** Dataset extract follows **

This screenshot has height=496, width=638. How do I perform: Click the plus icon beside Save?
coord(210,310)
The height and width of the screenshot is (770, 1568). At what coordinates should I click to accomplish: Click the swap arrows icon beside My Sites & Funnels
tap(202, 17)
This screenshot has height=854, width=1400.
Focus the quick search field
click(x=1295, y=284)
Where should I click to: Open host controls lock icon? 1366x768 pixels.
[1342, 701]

** End of Dataset extract **
** Dataset extract follows **

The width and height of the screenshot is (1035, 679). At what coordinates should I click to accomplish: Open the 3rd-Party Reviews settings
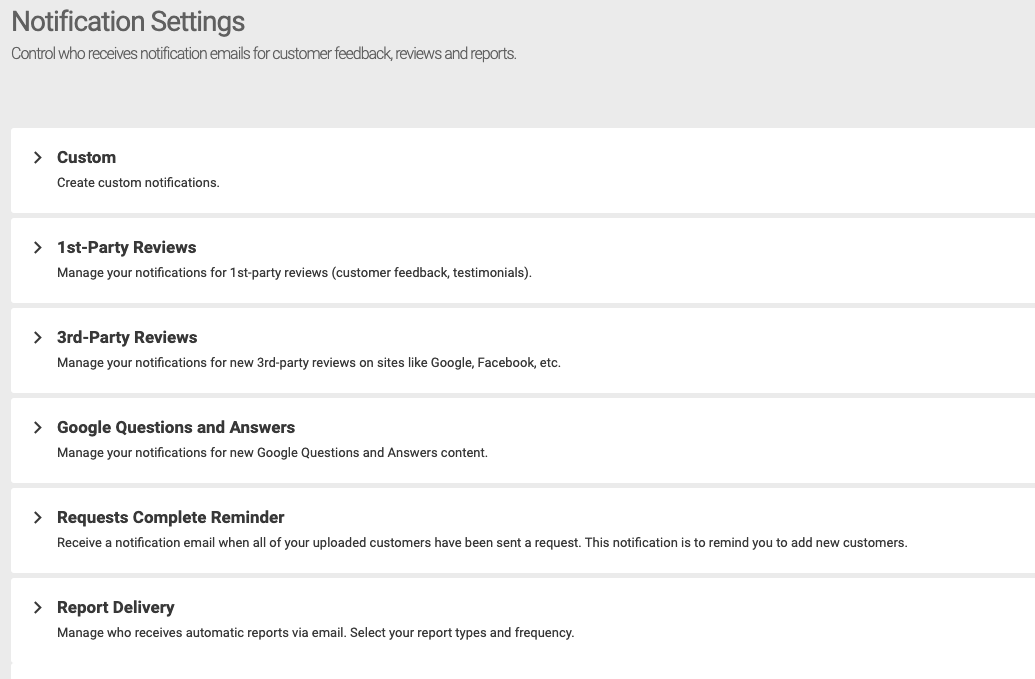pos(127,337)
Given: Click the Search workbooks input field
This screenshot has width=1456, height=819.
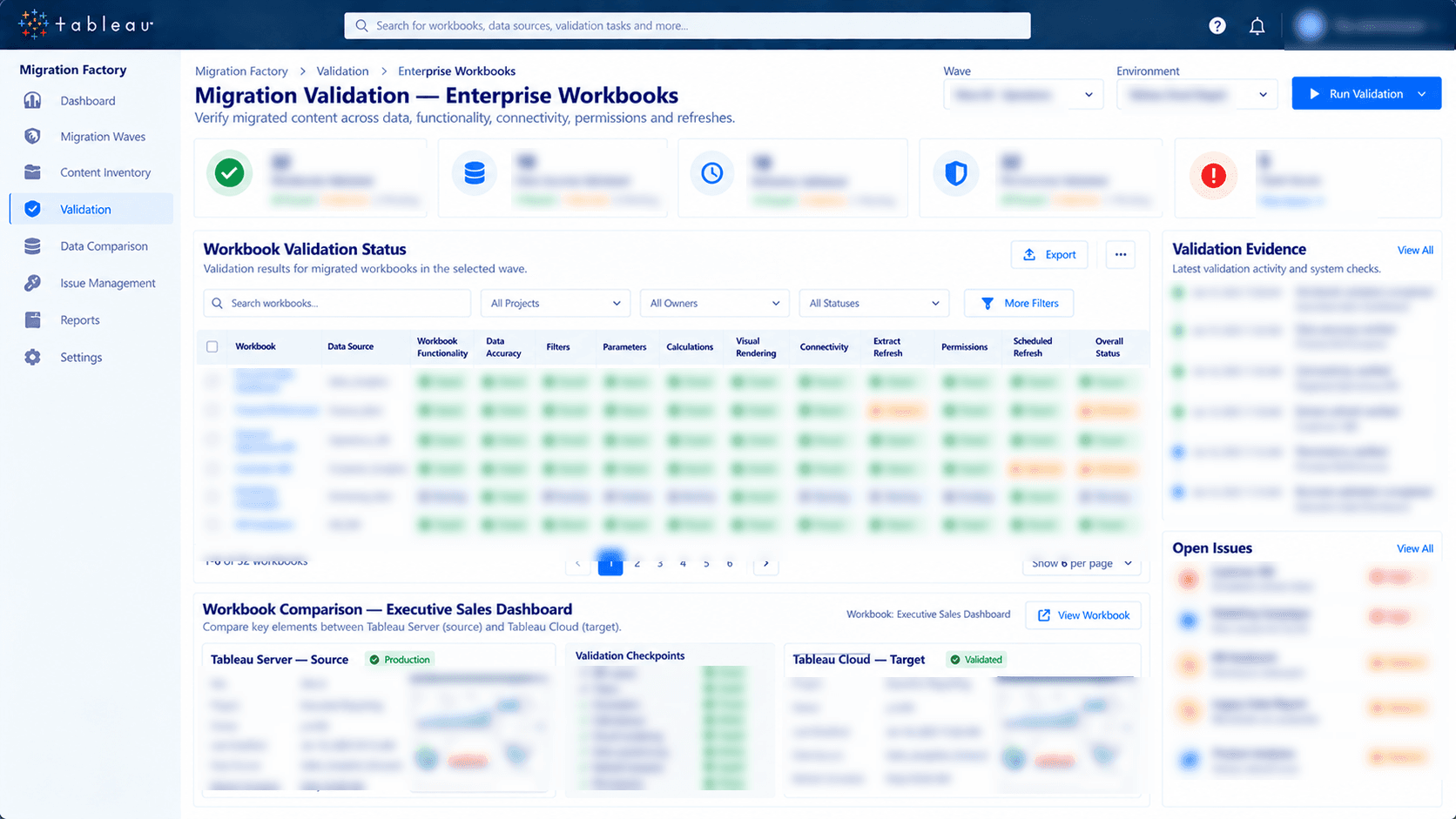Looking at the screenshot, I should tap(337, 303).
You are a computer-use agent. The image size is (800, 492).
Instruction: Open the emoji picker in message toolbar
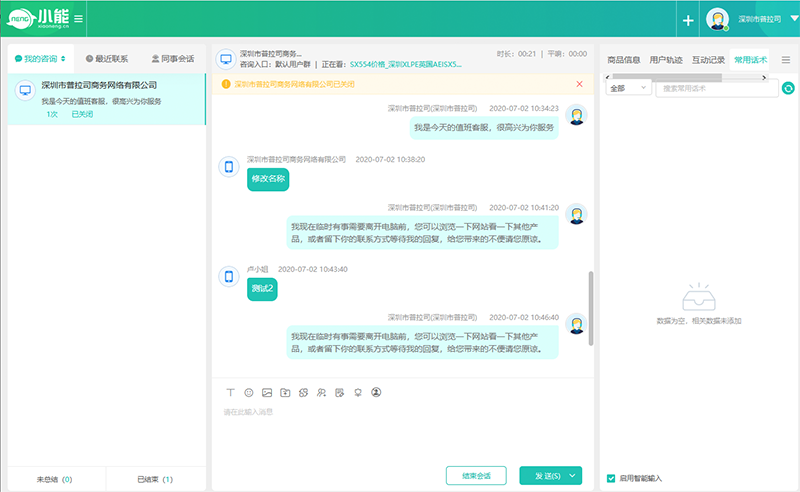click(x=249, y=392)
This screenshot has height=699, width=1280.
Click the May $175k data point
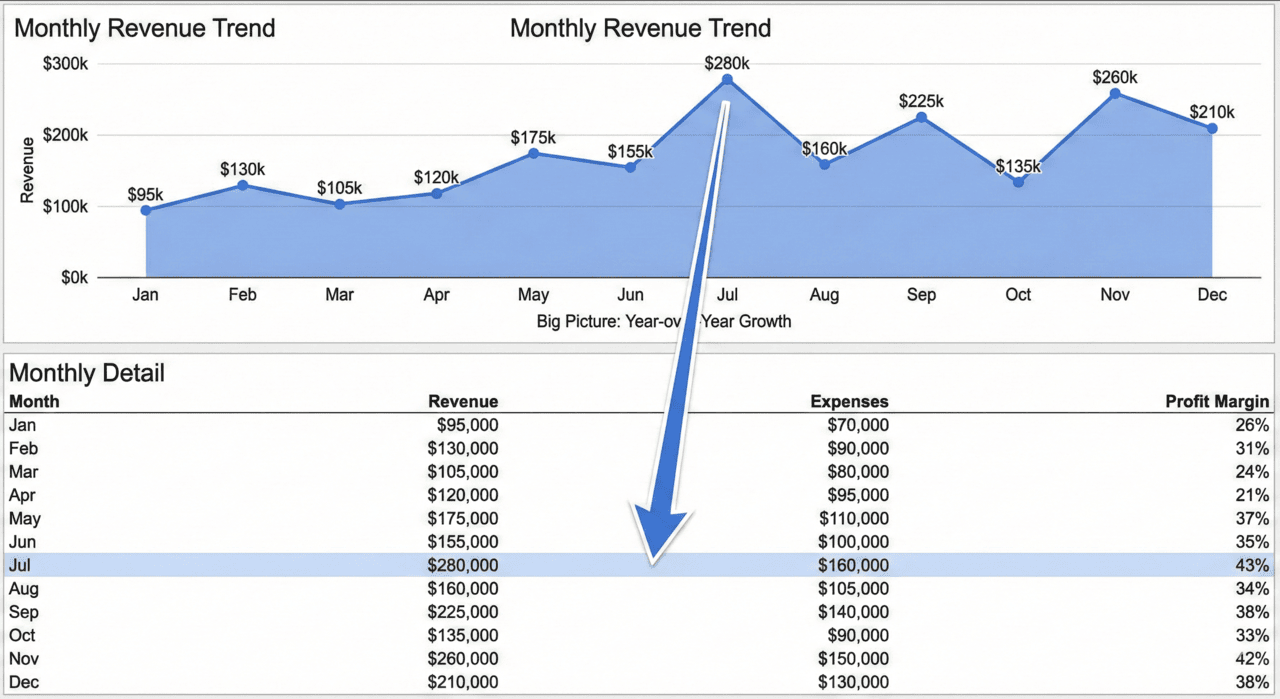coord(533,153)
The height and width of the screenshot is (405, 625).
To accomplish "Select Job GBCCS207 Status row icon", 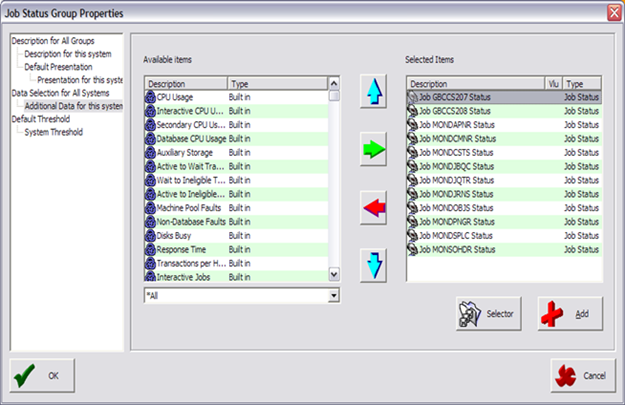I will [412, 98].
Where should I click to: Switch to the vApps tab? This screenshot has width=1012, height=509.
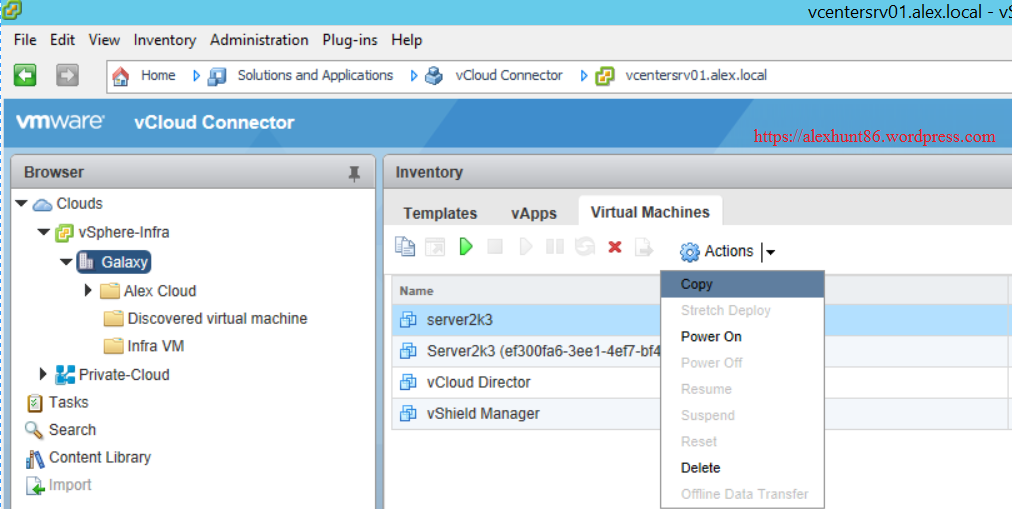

** End of Dataset extract **

Only the lines above starting with the line with "The width and" and going on through the line with "Given: Click the Search workbooks input field" belong in the answer; repeat them exactly, minus any picture.

Result »
The width and height of the screenshot is (1035, 679). At what coordinates should I click to accomplish: Open the 3rd-Party Reviews settings
pos(127,337)
Given: Click the Search workbooks input field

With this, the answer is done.